=== Stored data ===
:::

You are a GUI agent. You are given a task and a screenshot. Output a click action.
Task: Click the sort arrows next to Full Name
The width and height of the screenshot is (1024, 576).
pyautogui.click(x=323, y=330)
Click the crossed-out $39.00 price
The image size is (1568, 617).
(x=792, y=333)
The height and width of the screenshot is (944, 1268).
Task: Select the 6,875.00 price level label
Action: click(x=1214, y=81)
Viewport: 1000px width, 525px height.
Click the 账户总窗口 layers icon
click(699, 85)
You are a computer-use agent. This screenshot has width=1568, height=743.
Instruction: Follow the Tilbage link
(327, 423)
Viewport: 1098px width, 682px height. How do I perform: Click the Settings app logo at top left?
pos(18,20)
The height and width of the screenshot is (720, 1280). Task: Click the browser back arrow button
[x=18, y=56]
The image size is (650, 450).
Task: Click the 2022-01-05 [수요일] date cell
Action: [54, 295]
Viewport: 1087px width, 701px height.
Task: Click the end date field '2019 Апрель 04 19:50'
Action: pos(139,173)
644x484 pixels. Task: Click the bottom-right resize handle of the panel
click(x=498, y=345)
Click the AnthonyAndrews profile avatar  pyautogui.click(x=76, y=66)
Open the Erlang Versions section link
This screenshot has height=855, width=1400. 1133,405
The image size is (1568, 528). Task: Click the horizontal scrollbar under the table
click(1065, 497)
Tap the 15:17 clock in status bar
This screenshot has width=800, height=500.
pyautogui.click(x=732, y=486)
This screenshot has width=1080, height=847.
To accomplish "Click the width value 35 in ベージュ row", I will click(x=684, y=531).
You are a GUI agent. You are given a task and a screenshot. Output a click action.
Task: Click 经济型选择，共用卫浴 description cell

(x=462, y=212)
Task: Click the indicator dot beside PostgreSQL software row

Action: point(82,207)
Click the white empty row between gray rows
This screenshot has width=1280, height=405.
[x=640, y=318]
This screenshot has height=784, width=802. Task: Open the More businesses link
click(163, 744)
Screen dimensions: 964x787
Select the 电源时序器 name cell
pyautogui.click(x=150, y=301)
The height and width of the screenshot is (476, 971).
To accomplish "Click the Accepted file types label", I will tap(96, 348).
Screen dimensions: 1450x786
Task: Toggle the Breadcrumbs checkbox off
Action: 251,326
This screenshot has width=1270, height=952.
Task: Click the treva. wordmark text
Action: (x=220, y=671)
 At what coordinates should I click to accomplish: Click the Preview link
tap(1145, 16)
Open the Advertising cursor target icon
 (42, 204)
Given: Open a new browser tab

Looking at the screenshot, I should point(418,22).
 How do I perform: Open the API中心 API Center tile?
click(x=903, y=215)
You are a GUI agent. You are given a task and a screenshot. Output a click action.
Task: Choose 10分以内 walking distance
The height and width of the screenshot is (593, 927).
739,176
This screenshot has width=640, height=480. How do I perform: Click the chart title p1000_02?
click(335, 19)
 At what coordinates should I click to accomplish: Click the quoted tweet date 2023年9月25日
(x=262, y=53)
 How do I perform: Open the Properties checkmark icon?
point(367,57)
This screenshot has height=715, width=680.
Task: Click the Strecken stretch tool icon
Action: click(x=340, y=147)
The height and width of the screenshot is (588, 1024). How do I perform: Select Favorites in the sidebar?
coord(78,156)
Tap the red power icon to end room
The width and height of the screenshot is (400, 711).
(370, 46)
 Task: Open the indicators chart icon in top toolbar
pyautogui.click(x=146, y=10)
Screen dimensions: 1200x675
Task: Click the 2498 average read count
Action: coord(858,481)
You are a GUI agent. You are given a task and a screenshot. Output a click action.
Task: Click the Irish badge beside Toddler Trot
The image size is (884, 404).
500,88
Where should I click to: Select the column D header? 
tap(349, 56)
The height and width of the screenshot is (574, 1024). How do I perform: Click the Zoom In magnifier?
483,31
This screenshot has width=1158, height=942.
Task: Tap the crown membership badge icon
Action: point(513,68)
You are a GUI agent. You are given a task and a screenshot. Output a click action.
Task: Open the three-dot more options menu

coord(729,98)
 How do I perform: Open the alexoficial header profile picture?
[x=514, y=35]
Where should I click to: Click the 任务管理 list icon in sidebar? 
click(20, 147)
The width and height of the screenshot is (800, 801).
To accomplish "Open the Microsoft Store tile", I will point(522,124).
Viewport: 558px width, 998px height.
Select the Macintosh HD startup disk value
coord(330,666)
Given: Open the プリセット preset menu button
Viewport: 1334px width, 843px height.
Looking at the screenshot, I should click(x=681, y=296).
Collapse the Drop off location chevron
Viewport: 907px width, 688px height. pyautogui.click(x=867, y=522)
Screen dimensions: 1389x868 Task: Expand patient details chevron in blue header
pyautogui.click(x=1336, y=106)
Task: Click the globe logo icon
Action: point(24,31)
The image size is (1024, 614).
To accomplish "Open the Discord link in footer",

:::

=== Description of the task ===
Each entry, exactly as written, should be set down once more.

=== Task solution ===
You are a GUI agent. You are given a task and a screenshot. Output a click action.
Task: Click the sort arrows next to Full Name
The width and height of the screenshot is (1024, 576).
pyautogui.click(x=323, y=330)
Click the crossed-out $39.00 price
The image size is (1568, 617).
(x=792, y=333)
The height and width of the screenshot is (944, 1268).
Task: Select the 6,875.00 price level label
Action: click(x=1214, y=81)
Viewport: 1000px width, 525px height.
Click the 账户总窗口 layers icon
click(699, 85)
You are a computer-use agent. This screenshot has width=1568, height=743.
Instruction: Follow the Tilbage link
(327, 423)
Viewport: 1098px width, 682px height. How do I perform: Click the Settings app logo at top left?
pos(18,20)
The height and width of the screenshot is (720, 1280). Task: Click the browser back arrow button
[x=18, y=56]
The image size is (650, 450).
Task: Click the 2022-01-05 [수요일] date cell
Action: [54, 295]
Viewport: 1087px width, 701px height.
Task: Click the end date field '2019 Апрель 04 19:50'
Action: pos(139,173)
644x484 pixels. Task: Click the bottom-right resize handle of the panel
click(x=498, y=345)
Click the AnthonyAndrews profile avatar  pyautogui.click(x=76, y=66)
Open the Erlang Versions section link
This screenshot has height=855, width=1400. 1133,405
The image size is (1568, 528). Task: Click the horizontal scrollbar under the table
click(1065, 497)
Tap the 15:17 clock in status bar
This screenshot has width=800, height=500.
pyautogui.click(x=732, y=486)
This screenshot has width=1080, height=847.
To accomplish "Click the width value 35 in ベージュ row", I will click(x=684, y=531).
You are a GUI agent. You are given a task and a screenshot. Output a click action.
Task: Click 经济型选择，共用卫浴 description cell

(x=462, y=212)
Task: Click the indicator dot beside PostgreSQL software row

Action: point(82,207)
Click the white empty row between gray rows
This screenshot has width=1280, height=405.
[x=640, y=318]
This screenshot has height=784, width=802. Task: Open the More businesses link
click(163, 744)
Screen dimensions: 964x787
Select the 电源时序器 name cell
pyautogui.click(x=150, y=301)
The height and width of the screenshot is (476, 971).
To accomplish "Click the Accepted file types label", I will tap(96, 348).
Screen dimensions: 1450x786
Task: Toggle the Breadcrumbs checkbox off
Action: 251,326
This screenshot has width=1270, height=952.
Task: Click the treva. wordmark text
Action: (x=220, y=671)
 At what coordinates should I click to accomplish: Click the Preview link
tap(1145, 16)
Open the Advertising cursor target icon
 (42, 204)
Given: Open a new browser tab

Looking at the screenshot, I should point(418,22).
 How do I perform: Open the API中心 API Center tile?
click(x=903, y=215)
You are a GUI agent. You are given a task and a screenshot. Output a click action.
Task: Choose 10分以内 walking distance
The height and width of the screenshot is (593, 927).
739,176
This screenshot has width=640, height=480. How do I perform: Click the chart title p1000_02?
click(335, 19)
 At what coordinates should I click to accomplish: Click the quoted tweet date 2023年9月25日
(x=262, y=53)
 How do I perform: Open the Properties checkmark icon?
point(367,57)
This screenshot has height=715, width=680.
Task: Click the Strecken stretch tool icon
Action: click(x=340, y=147)
The height and width of the screenshot is (588, 1024). How do I perform: Select Favorites in the sidebar?
coord(78,156)
Tap the red power icon to end room
The width and height of the screenshot is (400, 711).
(370, 46)
 Task: Open the indicators chart icon in top toolbar
pyautogui.click(x=146, y=10)
Screen dimensions: 1200x675
Task: Click the 2498 average read count
Action: coord(858,481)
You are a GUI agent. You are given a task and a screenshot. Output a click action.
Task: Click the Irish badge beside Toddler Trot
The image size is (884, 404).
500,88
Where should I click to: Select the column D header? 
tap(349, 56)
The height and width of the screenshot is (574, 1024). How do I perform: Click the Zoom In magnifier?
483,31
This screenshot has width=1158, height=942.
Task: Tap the crown membership badge icon
Action: point(513,68)
You are a GUI agent. You are given a task and a screenshot. Output a click action.
Task: Open the three-dot more options menu

coord(729,98)
 How do I perform: Open the alexoficial header profile picture?
[x=514, y=35]
Where should I click to: Click the 任务管理 list icon in sidebar? 
click(20, 147)
The width and height of the screenshot is (800, 801).
To accomplish "Open the Microsoft Store tile", I will point(522,124).
Viewport: 558px width, 998px height.
Select the Macintosh HD startup disk value
coord(330,666)
Given: Open the プリセット preset menu button
Viewport: 1334px width, 843px height.
Looking at the screenshot, I should click(x=681, y=296).
Collapse the Drop off location chevron
Viewport: 907px width, 688px height. pyautogui.click(x=867, y=522)
Screen dimensions: 1389x868 Task: Expand patient details chevron in blue header
pyautogui.click(x=1336, y=106)
Task: Click the globe logo icon
Action: point(24,31)
The image size is (1024, 614).
To accomplish "Open the Discord link in footer",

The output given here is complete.